- What you will do: Go to the line with "The image size" in the records below, then output it and each following line exactly, up to and including the line with "This screenshot has width=1152, height=648.". Skip pictures and add nothing.

- Available data:
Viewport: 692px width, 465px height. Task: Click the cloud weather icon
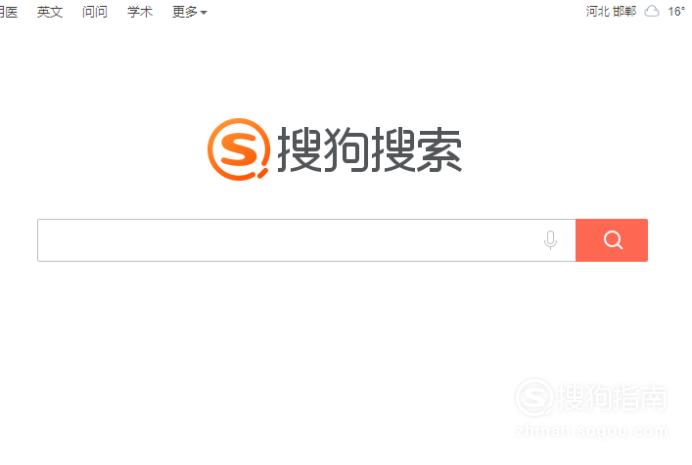tap(652, 11)
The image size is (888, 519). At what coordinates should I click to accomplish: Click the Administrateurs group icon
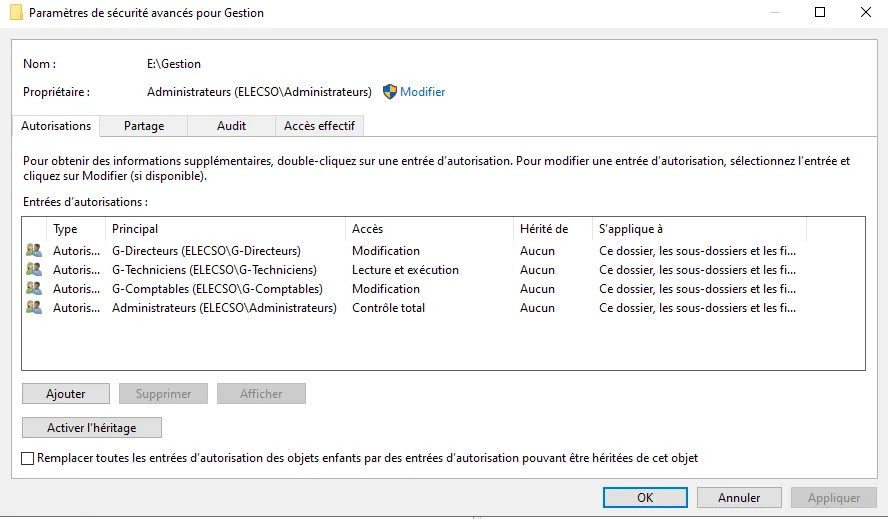click(x=34, y=308)
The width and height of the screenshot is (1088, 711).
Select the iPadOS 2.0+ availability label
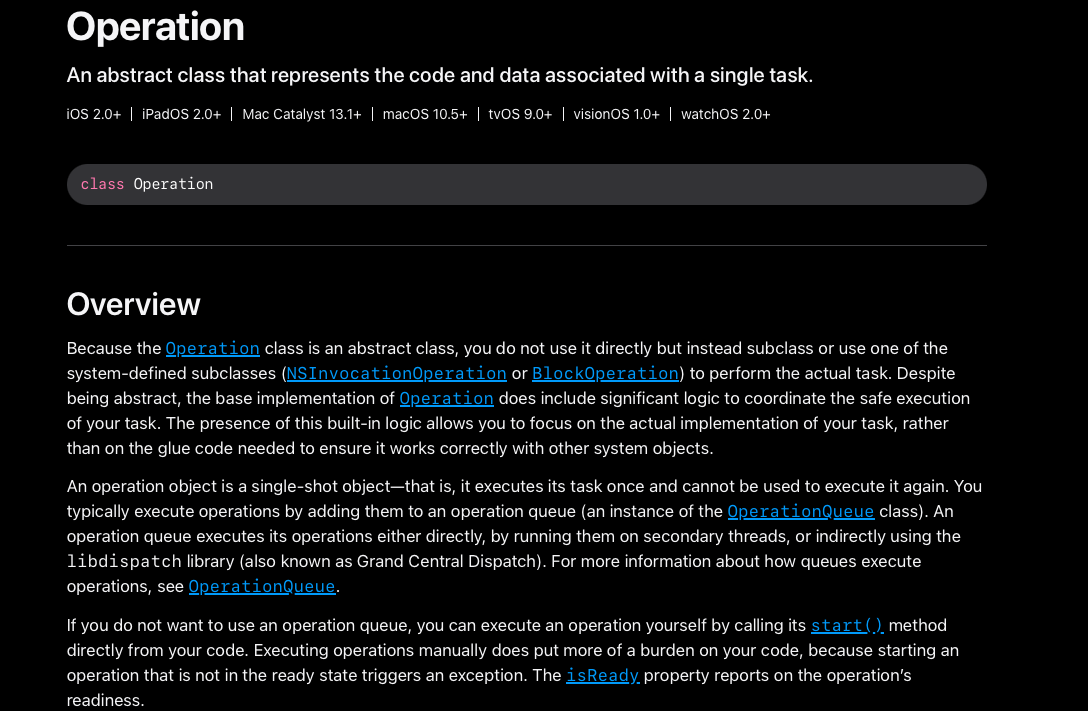click(181, 114)
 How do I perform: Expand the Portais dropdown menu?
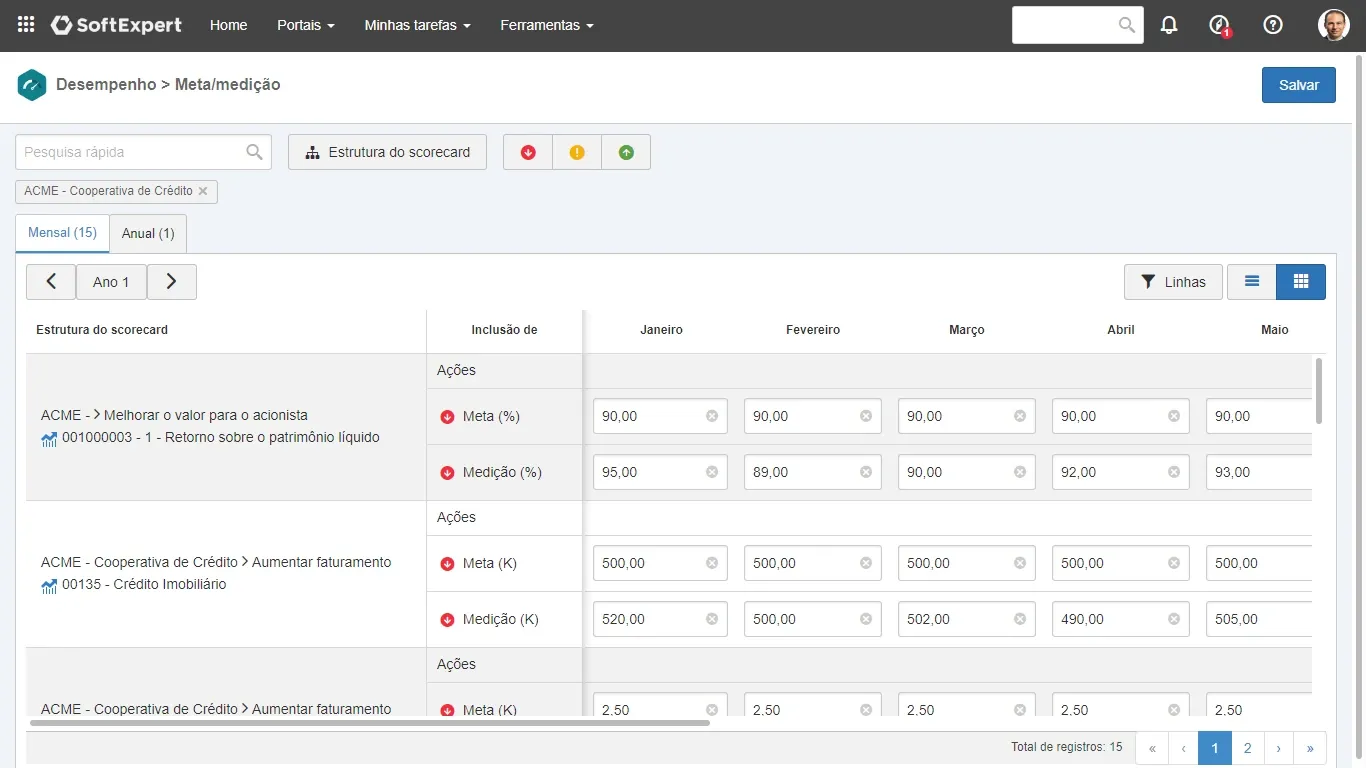click(306, 25)
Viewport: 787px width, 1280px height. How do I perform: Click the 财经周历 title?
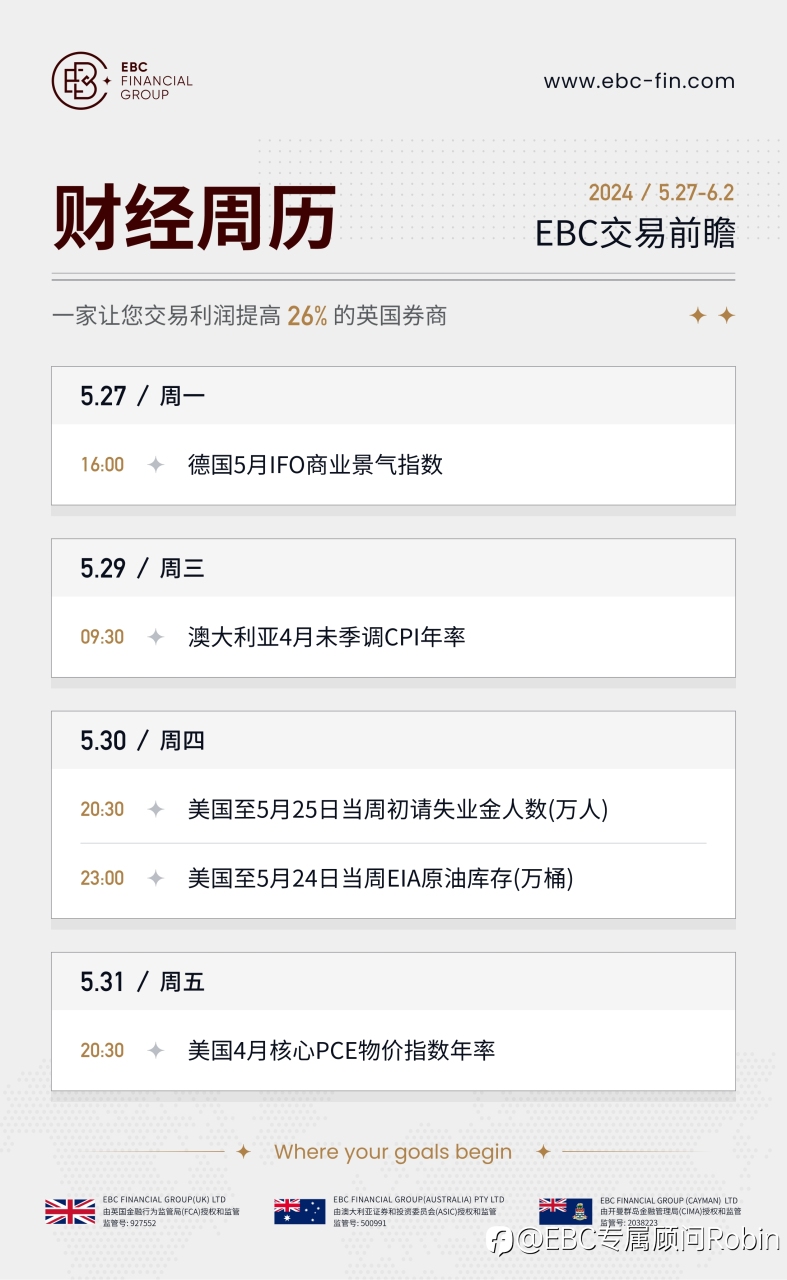(194, 217)
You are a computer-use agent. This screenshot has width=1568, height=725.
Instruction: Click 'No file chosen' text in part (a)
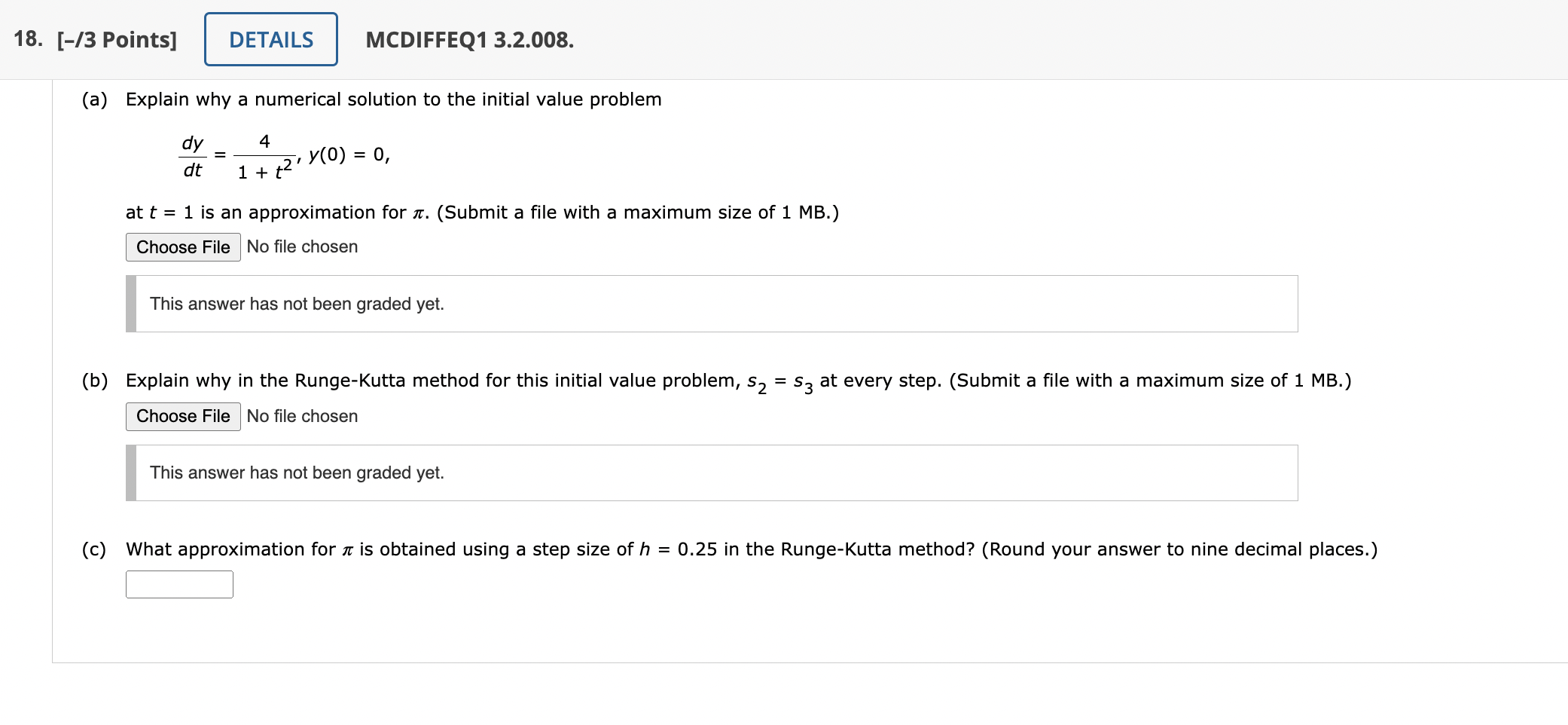[302, 246]
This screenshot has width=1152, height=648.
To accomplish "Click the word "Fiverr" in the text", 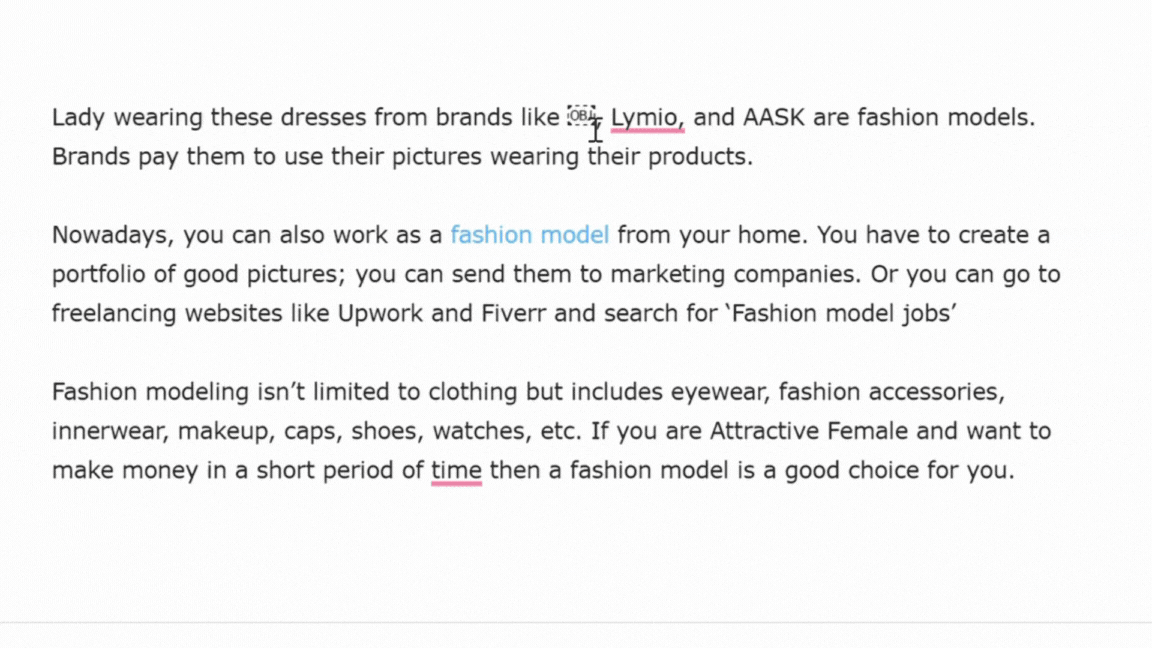I will (x=513, y=314).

- Solution to this exercise:
The image size is (888, 519). At what coordinates should I click to accomplish: Click the Administrateurs group icon
click(x=34, y=308)
The width and height of the screenshot is (1088, 711).
Select the iPadOS 2.0+ availability label
click(181, 114)
 How do I perform: Expand the Portais dropdown menu?
click(306, 25)
Viewport: 787px width, 1280px height. How do I perform: Click the 财经周历 title?
(194, 217)
You are a computer-use agent. This screenshot has width=1568, height=725.
Instruction: Click 'No file chosen' text in part (a)
[302, 246]
This screenshot has width=1152, height=648.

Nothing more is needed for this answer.